General information
- Location: 13 Jaffray Street New Liskeard, Ontario Canada
- Coordinates: 47°30′32″N 79°41′10″W﻿ / ﻿47.5088374672157°N 79.68613501545425°W
- Owner: Ontario Northland Railway
- Line: Temagami Subdivision
- Tracks: 2

History
- Closed: 2012 (rail) March 4, 2016 (bus)
- Rebuilt: 2026 (planned)
- Former names: New Liskeard (until 2012)

Former service
| Preceding station | Ontario Northland Railway |  |  | Following station |
| Englehart toward Cochrane |  | Northlander |  | Cobalt toward Toronto |

Future service
| Preceding station | Ontario Northland Railway |  |  | Following station |
| Englehart toward Cochrane |  | Northlander (reopening late 2026) |  | Temagami toward Toronto |

Location

= Temiskaming Shores station =

Former railway station in Ontario, Canada

Temiskaming Shores station (formerly New Liskeard station) is a planned passenger rail station in Temiskaming Shores, Ontario, Canada. It will be served in the future by the restored Northlander passenger train operated by the Ontario Northland Railway.

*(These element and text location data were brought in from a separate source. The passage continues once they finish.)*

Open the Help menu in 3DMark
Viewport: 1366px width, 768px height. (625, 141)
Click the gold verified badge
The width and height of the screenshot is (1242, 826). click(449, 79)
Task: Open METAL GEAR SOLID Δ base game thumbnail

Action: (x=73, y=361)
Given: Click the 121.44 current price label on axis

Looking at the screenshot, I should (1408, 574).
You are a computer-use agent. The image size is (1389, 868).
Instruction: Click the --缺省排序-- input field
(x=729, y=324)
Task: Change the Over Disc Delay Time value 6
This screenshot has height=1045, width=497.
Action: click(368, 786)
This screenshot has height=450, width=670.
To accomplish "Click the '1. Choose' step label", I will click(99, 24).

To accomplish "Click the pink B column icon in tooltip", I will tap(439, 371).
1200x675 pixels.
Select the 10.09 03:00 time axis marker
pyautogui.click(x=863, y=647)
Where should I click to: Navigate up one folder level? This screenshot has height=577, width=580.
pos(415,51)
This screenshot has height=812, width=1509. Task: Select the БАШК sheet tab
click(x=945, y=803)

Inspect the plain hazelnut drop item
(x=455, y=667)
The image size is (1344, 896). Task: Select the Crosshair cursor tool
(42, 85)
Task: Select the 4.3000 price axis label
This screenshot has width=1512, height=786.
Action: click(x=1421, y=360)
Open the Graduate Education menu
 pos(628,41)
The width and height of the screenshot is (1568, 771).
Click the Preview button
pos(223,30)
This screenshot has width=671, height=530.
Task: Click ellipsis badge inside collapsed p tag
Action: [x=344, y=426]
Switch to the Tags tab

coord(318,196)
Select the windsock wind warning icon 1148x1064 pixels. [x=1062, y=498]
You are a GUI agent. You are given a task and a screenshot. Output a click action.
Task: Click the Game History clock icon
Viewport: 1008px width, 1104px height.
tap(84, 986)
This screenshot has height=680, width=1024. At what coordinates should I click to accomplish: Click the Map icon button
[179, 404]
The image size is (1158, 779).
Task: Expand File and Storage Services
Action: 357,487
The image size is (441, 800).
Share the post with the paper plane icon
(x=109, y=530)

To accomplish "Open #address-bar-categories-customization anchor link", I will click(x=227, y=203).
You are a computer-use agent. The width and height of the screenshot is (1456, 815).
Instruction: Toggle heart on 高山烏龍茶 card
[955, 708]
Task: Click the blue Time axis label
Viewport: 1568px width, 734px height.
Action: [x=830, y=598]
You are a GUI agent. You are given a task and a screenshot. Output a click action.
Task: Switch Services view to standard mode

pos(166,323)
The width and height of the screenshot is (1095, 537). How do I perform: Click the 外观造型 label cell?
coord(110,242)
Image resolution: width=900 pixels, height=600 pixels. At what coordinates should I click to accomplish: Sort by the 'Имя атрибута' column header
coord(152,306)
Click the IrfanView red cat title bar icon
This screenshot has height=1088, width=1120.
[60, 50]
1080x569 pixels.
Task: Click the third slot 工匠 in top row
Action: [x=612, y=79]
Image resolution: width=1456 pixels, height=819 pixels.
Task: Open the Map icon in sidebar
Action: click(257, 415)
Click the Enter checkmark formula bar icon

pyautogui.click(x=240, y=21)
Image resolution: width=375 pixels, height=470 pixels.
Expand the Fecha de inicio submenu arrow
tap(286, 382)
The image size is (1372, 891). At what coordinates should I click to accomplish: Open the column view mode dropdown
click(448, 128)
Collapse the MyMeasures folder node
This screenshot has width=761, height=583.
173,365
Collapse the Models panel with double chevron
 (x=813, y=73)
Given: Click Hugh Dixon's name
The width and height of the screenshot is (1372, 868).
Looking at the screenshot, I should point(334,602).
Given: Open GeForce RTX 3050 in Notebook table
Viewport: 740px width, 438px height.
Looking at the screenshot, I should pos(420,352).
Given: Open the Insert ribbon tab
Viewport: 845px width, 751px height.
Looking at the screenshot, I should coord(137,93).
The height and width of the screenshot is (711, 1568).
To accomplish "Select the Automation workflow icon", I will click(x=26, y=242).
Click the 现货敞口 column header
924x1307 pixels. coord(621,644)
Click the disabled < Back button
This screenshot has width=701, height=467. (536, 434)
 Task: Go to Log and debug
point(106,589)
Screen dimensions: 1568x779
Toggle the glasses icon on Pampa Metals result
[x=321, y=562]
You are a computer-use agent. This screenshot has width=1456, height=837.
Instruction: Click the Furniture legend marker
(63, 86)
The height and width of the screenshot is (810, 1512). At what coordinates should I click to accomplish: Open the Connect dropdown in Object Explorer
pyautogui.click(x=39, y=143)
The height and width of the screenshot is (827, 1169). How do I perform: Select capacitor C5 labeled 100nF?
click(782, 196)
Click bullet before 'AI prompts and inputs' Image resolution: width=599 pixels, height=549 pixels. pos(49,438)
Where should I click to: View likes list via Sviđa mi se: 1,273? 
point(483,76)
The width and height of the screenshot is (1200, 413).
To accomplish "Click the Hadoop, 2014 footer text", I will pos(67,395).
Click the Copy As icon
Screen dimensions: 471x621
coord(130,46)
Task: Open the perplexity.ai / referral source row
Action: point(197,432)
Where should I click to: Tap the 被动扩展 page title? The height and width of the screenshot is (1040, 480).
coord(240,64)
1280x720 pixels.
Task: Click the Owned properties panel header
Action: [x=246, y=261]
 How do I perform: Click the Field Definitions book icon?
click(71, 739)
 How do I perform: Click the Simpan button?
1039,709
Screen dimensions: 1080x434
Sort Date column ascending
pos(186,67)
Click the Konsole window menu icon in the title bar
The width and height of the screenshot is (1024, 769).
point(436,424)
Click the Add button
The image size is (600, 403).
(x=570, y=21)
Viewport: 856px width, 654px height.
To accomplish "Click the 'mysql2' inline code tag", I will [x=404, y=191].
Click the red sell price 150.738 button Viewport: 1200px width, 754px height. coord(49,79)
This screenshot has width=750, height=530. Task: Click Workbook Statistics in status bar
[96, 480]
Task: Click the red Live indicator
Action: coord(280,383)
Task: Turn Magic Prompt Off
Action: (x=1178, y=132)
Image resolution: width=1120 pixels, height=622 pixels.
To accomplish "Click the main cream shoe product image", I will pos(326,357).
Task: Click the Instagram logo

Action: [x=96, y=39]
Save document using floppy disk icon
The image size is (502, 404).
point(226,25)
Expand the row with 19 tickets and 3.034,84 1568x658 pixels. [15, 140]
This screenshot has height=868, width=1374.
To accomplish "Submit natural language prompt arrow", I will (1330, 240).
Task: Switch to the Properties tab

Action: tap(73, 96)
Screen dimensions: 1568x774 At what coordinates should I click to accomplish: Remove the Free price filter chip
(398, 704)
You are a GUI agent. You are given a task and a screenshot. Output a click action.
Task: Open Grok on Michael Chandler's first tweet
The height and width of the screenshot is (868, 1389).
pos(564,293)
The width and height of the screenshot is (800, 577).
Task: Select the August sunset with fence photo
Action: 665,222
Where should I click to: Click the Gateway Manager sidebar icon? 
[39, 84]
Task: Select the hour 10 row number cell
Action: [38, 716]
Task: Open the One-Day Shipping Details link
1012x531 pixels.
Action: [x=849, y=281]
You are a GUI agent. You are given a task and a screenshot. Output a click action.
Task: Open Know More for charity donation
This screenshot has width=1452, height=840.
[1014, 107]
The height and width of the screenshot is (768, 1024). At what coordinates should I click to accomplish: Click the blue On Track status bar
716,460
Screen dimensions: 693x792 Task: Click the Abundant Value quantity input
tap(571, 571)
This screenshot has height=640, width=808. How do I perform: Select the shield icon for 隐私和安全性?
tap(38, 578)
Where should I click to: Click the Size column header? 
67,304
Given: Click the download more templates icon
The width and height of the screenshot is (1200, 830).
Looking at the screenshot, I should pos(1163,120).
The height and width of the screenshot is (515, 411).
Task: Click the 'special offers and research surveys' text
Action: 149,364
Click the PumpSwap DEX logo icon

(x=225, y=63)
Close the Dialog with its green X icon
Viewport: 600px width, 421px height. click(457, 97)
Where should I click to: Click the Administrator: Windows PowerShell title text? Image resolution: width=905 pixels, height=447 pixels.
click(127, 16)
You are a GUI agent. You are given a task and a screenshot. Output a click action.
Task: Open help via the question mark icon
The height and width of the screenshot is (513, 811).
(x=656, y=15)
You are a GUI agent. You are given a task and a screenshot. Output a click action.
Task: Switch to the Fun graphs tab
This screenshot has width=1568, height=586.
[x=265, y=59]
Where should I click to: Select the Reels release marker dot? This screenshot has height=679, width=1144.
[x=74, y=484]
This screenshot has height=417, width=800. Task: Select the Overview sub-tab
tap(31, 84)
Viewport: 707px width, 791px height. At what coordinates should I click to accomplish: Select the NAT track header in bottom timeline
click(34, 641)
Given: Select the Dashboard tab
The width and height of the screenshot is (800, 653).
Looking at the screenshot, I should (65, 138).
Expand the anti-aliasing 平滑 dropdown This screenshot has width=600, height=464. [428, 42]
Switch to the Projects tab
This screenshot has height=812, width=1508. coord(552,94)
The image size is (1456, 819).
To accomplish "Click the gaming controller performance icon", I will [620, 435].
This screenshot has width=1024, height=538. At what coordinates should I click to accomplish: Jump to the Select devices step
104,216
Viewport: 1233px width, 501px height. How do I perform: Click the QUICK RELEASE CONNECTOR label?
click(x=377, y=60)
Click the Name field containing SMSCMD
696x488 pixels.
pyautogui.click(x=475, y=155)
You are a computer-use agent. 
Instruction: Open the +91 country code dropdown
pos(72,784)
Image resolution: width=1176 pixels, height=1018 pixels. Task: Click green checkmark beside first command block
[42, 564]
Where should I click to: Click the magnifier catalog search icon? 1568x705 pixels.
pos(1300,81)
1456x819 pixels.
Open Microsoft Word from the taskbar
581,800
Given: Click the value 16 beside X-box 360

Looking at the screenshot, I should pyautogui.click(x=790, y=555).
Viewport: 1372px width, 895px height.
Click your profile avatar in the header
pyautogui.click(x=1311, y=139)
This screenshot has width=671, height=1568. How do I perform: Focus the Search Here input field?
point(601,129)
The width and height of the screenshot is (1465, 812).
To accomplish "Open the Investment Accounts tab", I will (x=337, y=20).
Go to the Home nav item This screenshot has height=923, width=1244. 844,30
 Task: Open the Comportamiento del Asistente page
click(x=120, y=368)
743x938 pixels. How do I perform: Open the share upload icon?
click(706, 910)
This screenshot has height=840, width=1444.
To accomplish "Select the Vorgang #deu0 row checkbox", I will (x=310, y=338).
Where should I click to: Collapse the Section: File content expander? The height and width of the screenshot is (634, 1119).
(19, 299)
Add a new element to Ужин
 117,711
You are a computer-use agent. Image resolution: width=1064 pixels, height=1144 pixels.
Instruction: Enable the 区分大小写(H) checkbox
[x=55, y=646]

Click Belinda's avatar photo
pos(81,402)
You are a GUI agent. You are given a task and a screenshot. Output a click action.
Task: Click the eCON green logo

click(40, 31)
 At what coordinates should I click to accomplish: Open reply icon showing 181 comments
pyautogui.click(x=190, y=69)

The site formerly had a station for the Northlander passenger train until service was discontinued in 2012. It continued operating as a bus station for Ontario Northland Motor Coach Services until its full closure on March 4, 2016. The original station building was demolished in 2023.

Ontario Northland plans to reopen the site as Temiskaming Shores station as part of the restoration of Northlander passenger rail service scheduled for 2026. A new enclosed passenger shelter is planned for construction between 2024 and 2026. The station will be one of nine enclosed shelters planned along the restored Northlander corridor.